Ich wusste nicht, ob ich lachen oder weinen sollte, als ich diesen Artikel las. Wie verzweifelt muss der Missbrauchsbeauftragte, Bischof Ackermann, sein, um mit solch einer "Erfolgsmeldung" von den aktuellen Schlagzeilen ablenken zu wollen.  - Ich habe mir lange überlegt, ob ich den entsprechenden Artikel tatsächlich veröffentlichen oder ignorieren soll. Ich möchte schließlich keine Werbung für dieses Spiel machen, sondern erneut an die typische Vorgehensweise und den Umgang des Missbrauchsbeauftragten mit der Thematik "sexueller Missbrauch durch Angehörige der katholischen Kirche" erinnern. Dieses Spiel ist dazu sehr aussagekräftig und trifft dabei den Nagel auf den Kopf. - In vielerlei Hinsicht.

Als Zielgruppe wird "Leute im Alter von 16-99" angegeben.  Ein Spiel für einen geselligen  Familienabend kann es somit nicht sein.  Ich stelle mir vor, wie die Priesterseminaristen in St. Lambert in ihrer Stammkneipe das Spiel spielen. - Keine gute Vorstellung. Kindergärtnerinnen und Erzieherinnen? Wie viele von ihnen haben selbst Traumata erlebt und setzen sich der Gefahr der Retraumatisierung aus? Ein paar Flashbacks hier? Eine paar Dissoziationen dort! Bitte, gerne: all inclusive.  - Ganz erschreckend finde ich die Aussage, dass "die Spieler dabei in ihre Körper hineinfühlen können".  Wie makaber dies klingt, wenn man bedenkt, dass auch Täter und Opfer in die Runde dieses Spiels eingeladen werden. Was empfinden sie, wenn sie auf den Aktionskarten grenzüberschreitenden Szenen sehen oder lesen?   Wird ein Täter dann einen Schweißausbruch bekommen, zum nächsten Bier oder Messwein greifen, um sich den Erinnerungen zu entziehen, wenn er mit ihnen konfrontiert wird und weiter seine Mitspieler anlächeln?  Wie wird ein Opfer reagieren, wenn diese Szenen zur Sprache kommen? Und dies alles in einem Kreis, der sich zum "Spielen" getroffen hat? Habe ich einen Täter überführt, wenn ein Mitspieler plötzlich während des Spiels den Raum verlässt? Kann dieses Spiel auch dazu dienen, jemanden zu stimulieren? Handelt es sich vielleicht dabei um ein Geschicklichkeitsspiel, wie man seine körperliche Reaktionen und Emotionen am besten verbirgt? Welche Auswirkungen kann dieses "Spiel" auf Einzelne haben? Welchen pädagogischen Einfluss soll dieses Spiel in sich verbergen? - Nein, ich finde keine positiven Antworten. 
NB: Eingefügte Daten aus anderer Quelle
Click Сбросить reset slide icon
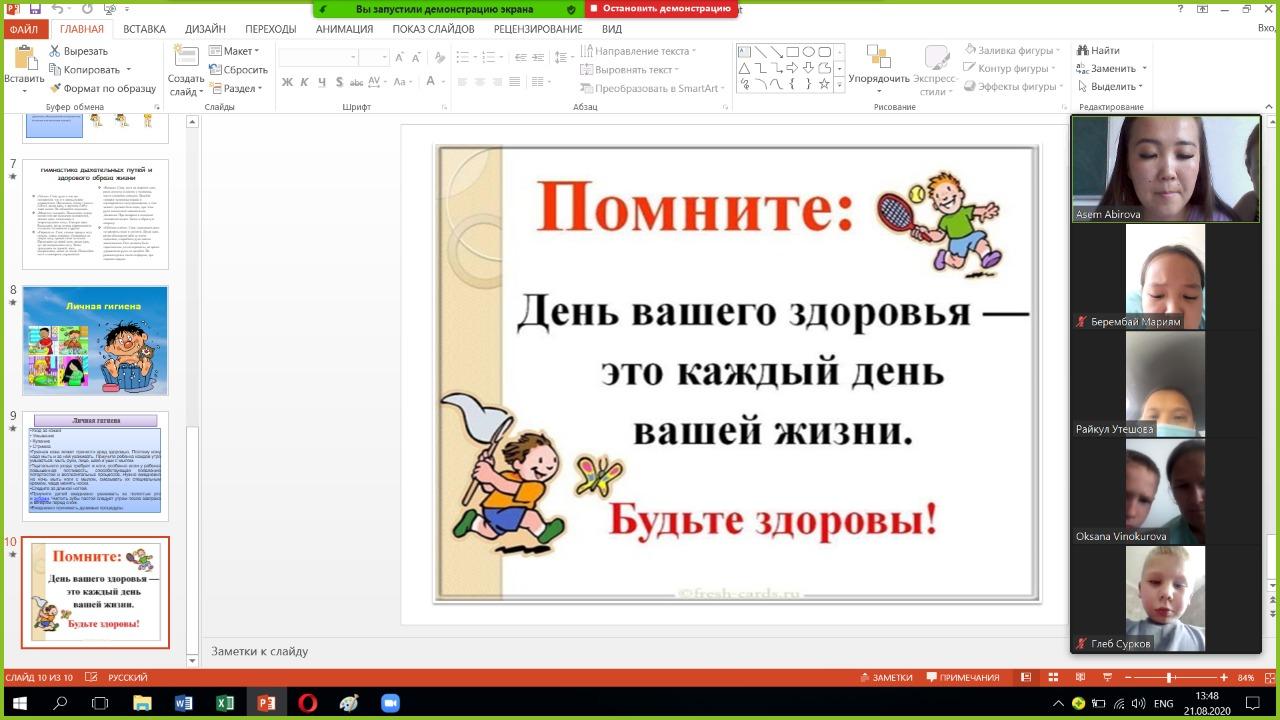The height and width of the screenshot is (720, 1280). pyautogui.click(x=215, y=70)
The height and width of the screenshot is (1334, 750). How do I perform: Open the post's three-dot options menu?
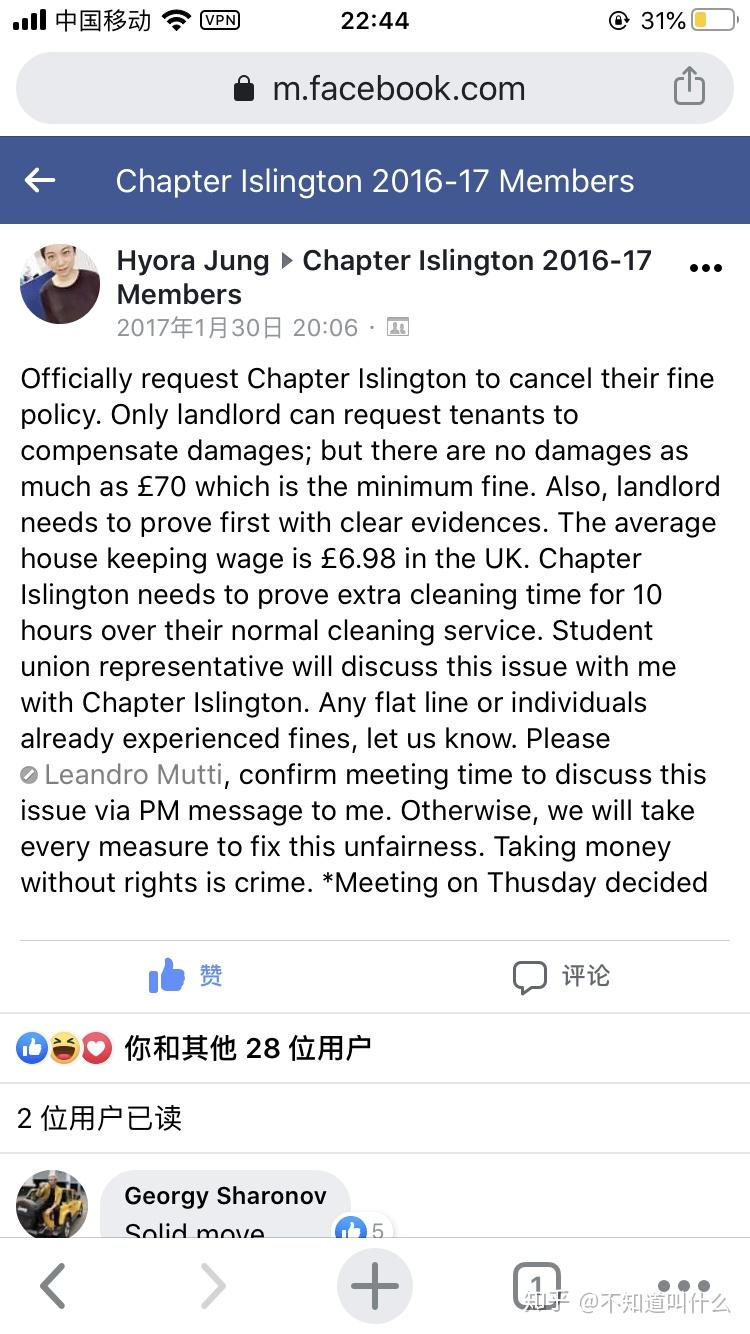click(706, 267)
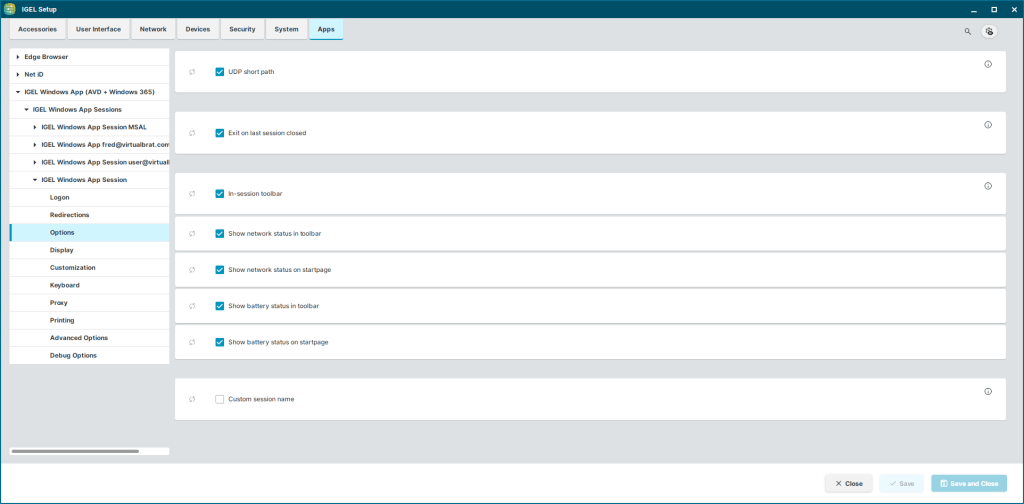The image size is (1024, 504).
Task: Expand IGEL Windows App Session MSAL
Action: (x=35, y=127)
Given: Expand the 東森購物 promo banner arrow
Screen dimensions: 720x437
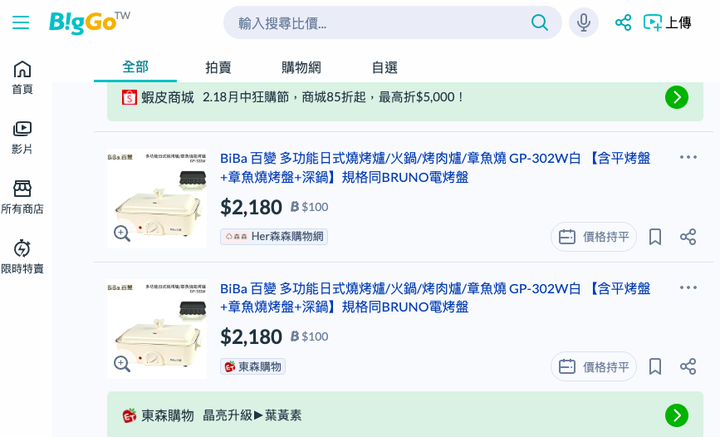Looking at the screenshot, I should [x=677, y=415].
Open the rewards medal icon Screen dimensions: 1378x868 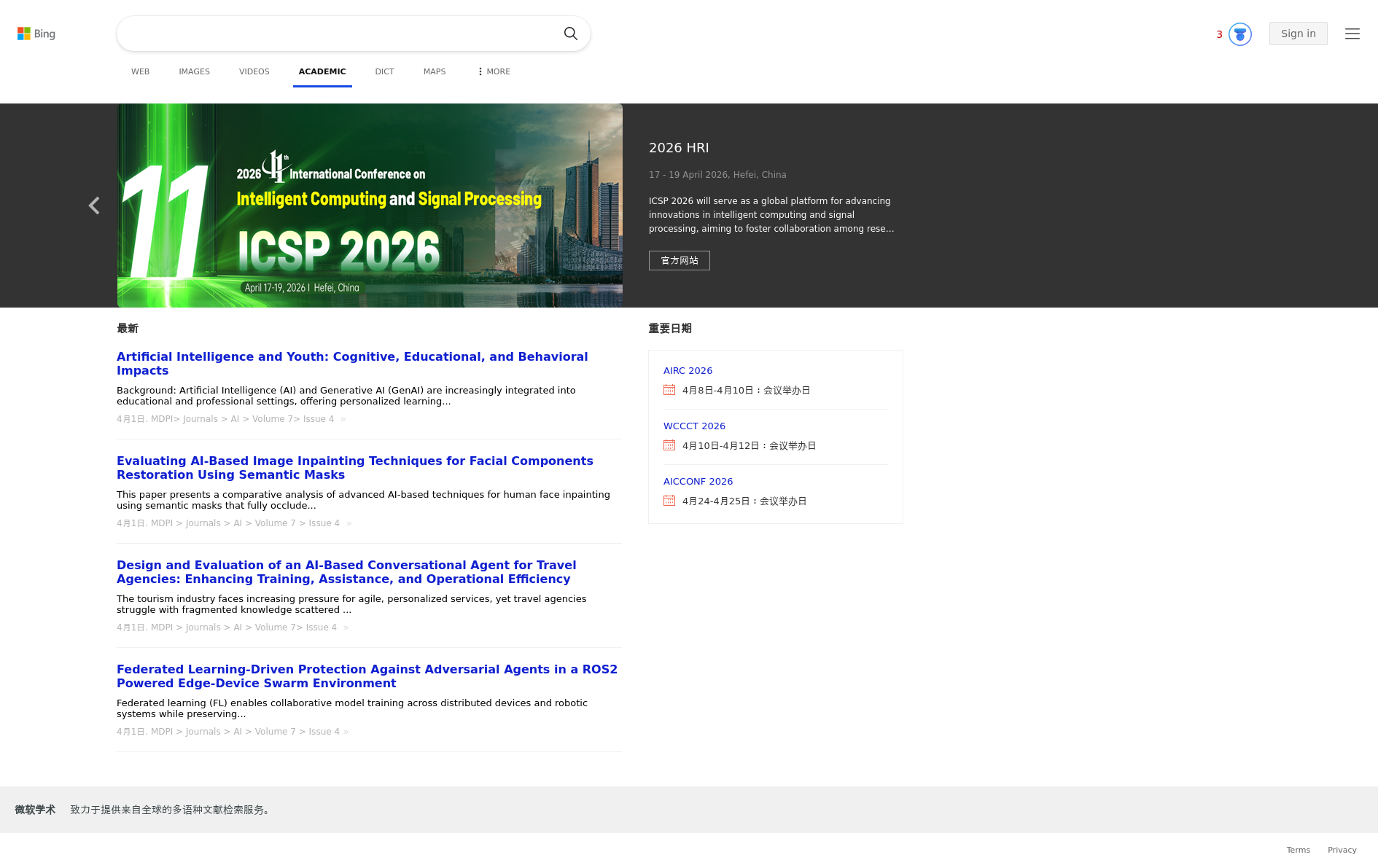(x=1239, y=34)
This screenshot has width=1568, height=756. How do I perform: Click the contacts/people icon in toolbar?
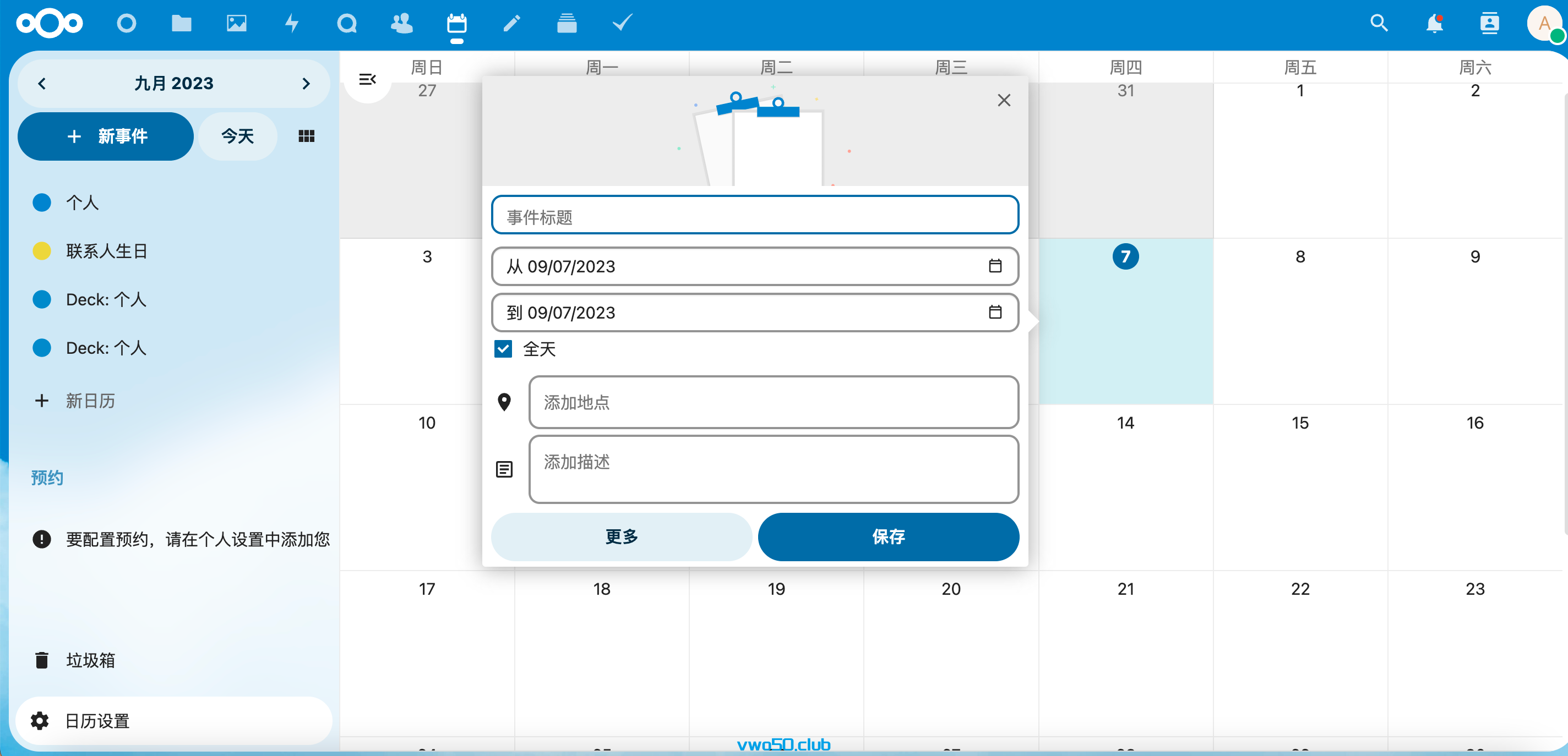coord(400,22)
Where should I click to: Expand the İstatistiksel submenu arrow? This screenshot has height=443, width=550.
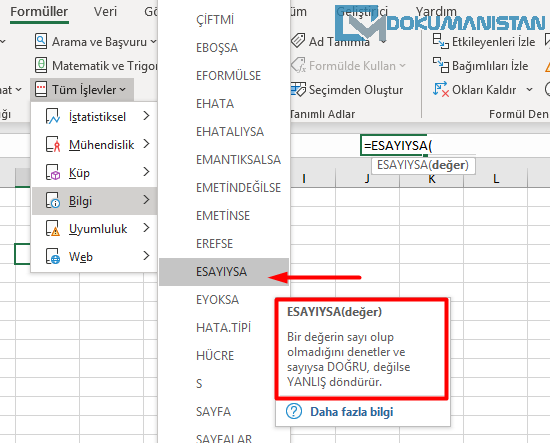(x=146, y=116)

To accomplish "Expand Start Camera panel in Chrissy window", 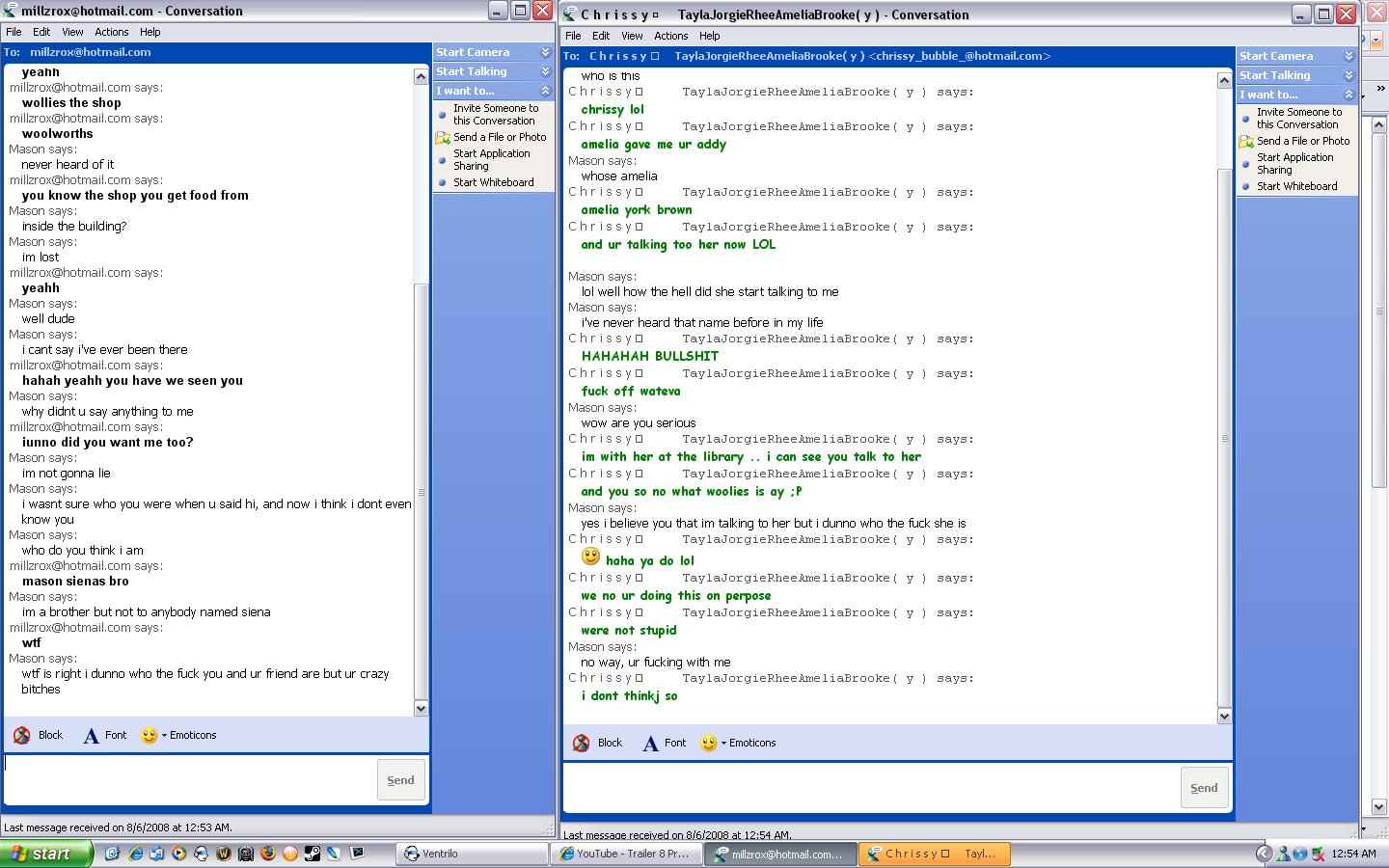I will click(1348, 56).
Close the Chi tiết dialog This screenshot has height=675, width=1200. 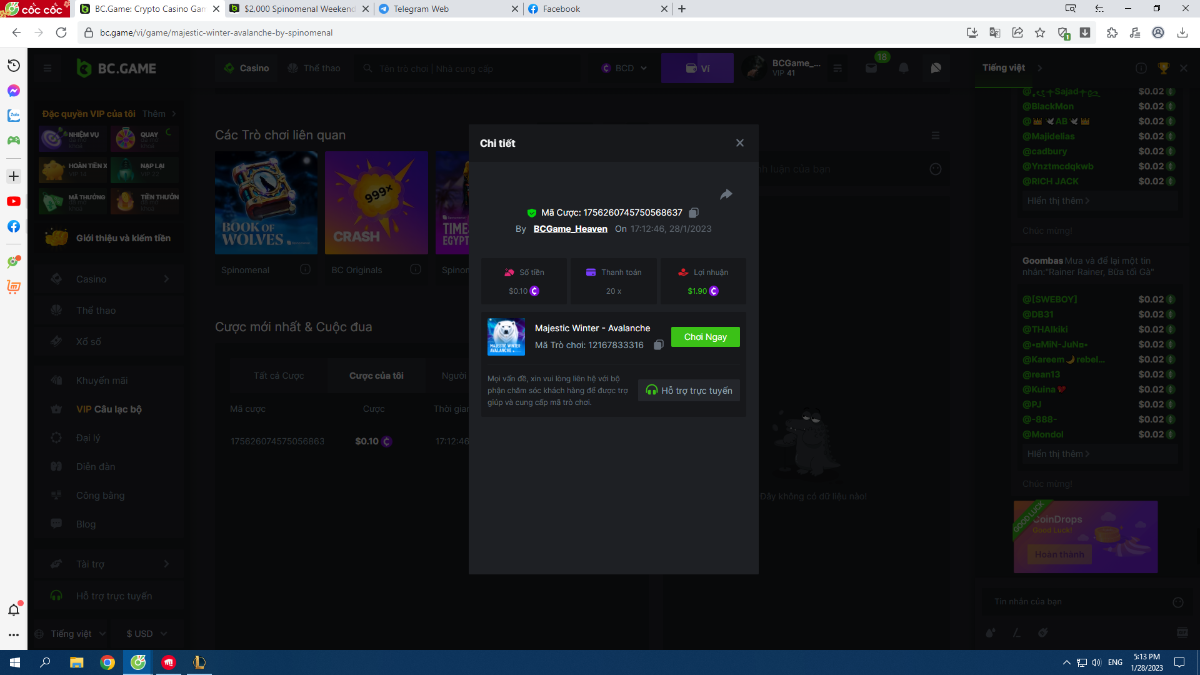[x=740, y=143]
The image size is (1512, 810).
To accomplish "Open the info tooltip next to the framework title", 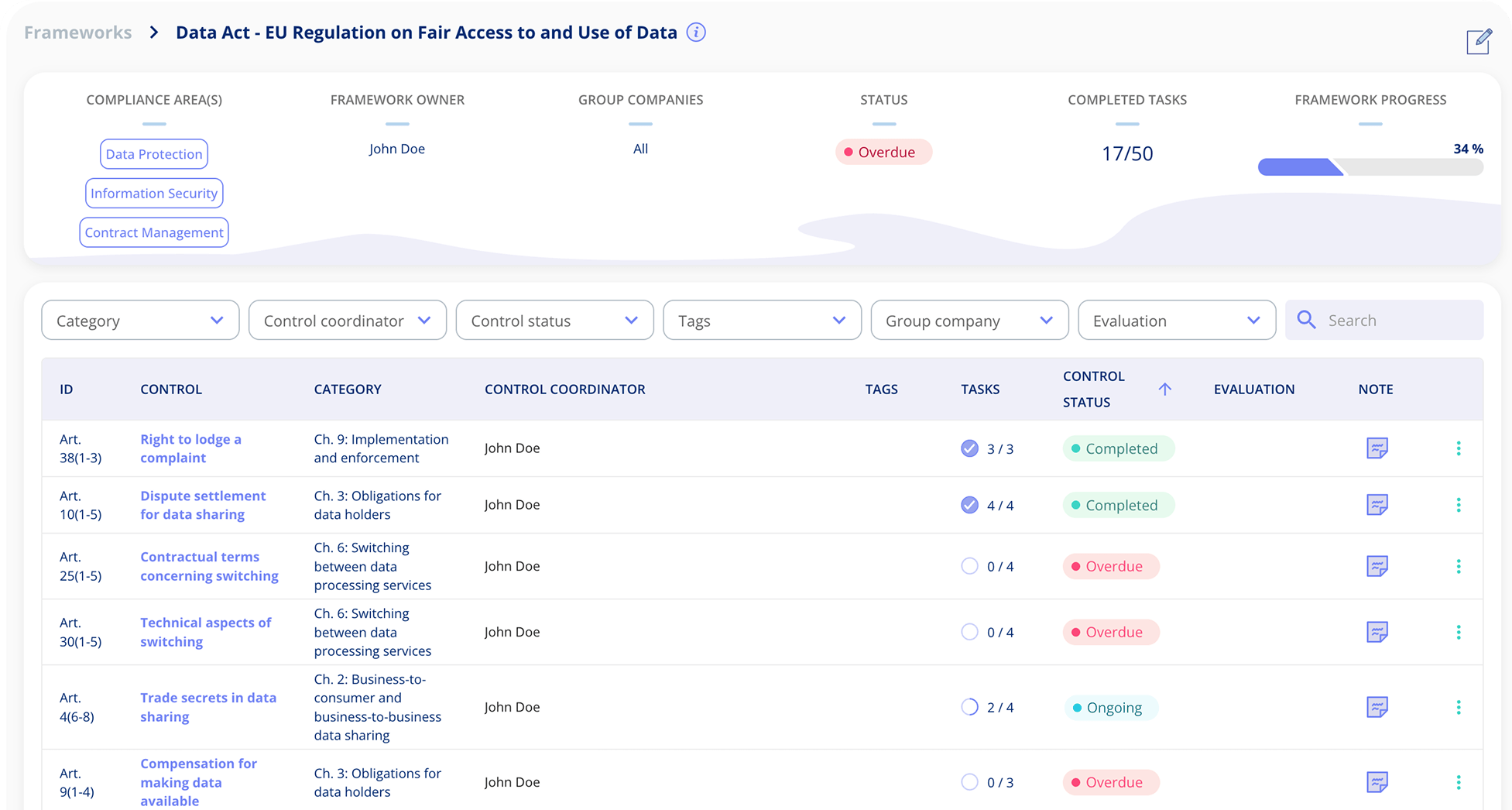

Wird es bald auch  ein Spiel zur Thematik "Menschen mit Behinderung" geben? Nach dem Motto: Wann erkenne ich, ob eine Behinderung vorliegt?  Vielleicht ein "Syrien-Spiel"? Motto: Wie erkenne ich, wer von wem angeschossen wurde und wer welchen Verletzungen erlag? Vielleicht auch ein "Jesus-stirbt-am-Kreuz-Spiel"? Motto: Treffe die richtigen Nägel, mit denen Jesus ans Kreuz geschlagen wurde. Gibt es für Priester auch ein "Kinder-Roulette?" Wer das nächste Opfer ist? Oder welcher Tätername vom Bistum Trier demnächst veröffentlicht wird? Wer wird fliegen? Wer wird geschützt? -   Zynismus aus. 

Ich frage mich trotzdem weiter,  warum das Spiel erst ab 16 spielbar ist. - Warum sollte nicht ein 6jähriges Kind mit dieser Thematik konfrontiert werden?  In einer geselligen "Spielerunde," wohlgemerkt.  Es entspräche doch schließlich der Realität. Über wie viele erlebte  Grenzüberschreitungen, die sie selbst erfahren mussten,  würden die Kinder berichten? Die Wahrheit würde vermutlich schmerzen.  Wer gewinnt, könnte übrigens auch selbst ein Täter sein. Schließlich hat er mitunter am meisten Wissen über das, was er darf - und was nicht. 

Nein, dieses "Spiel" ist weder etwas für Kinder,  noch für Jugendliche oder Erwachsene. Egal, unter welchem pädagogischen Aspekt der Spielewissenschaft dieses Spiel auch betrachtet wird: Es birgt mehr Widersprüche in sich als das es Ziele einer ernsthaften Prävention verfolgt. Und wenn es hierbei tatsächlich um ein "Lernspiel" handeln soll, dann wäre das Alter enorm hoch angesetzt. Aber vielleicht sollte diese Angabe nur ein Scherz sein. Ein übler Scherz: Wie dieses Spiel auch. 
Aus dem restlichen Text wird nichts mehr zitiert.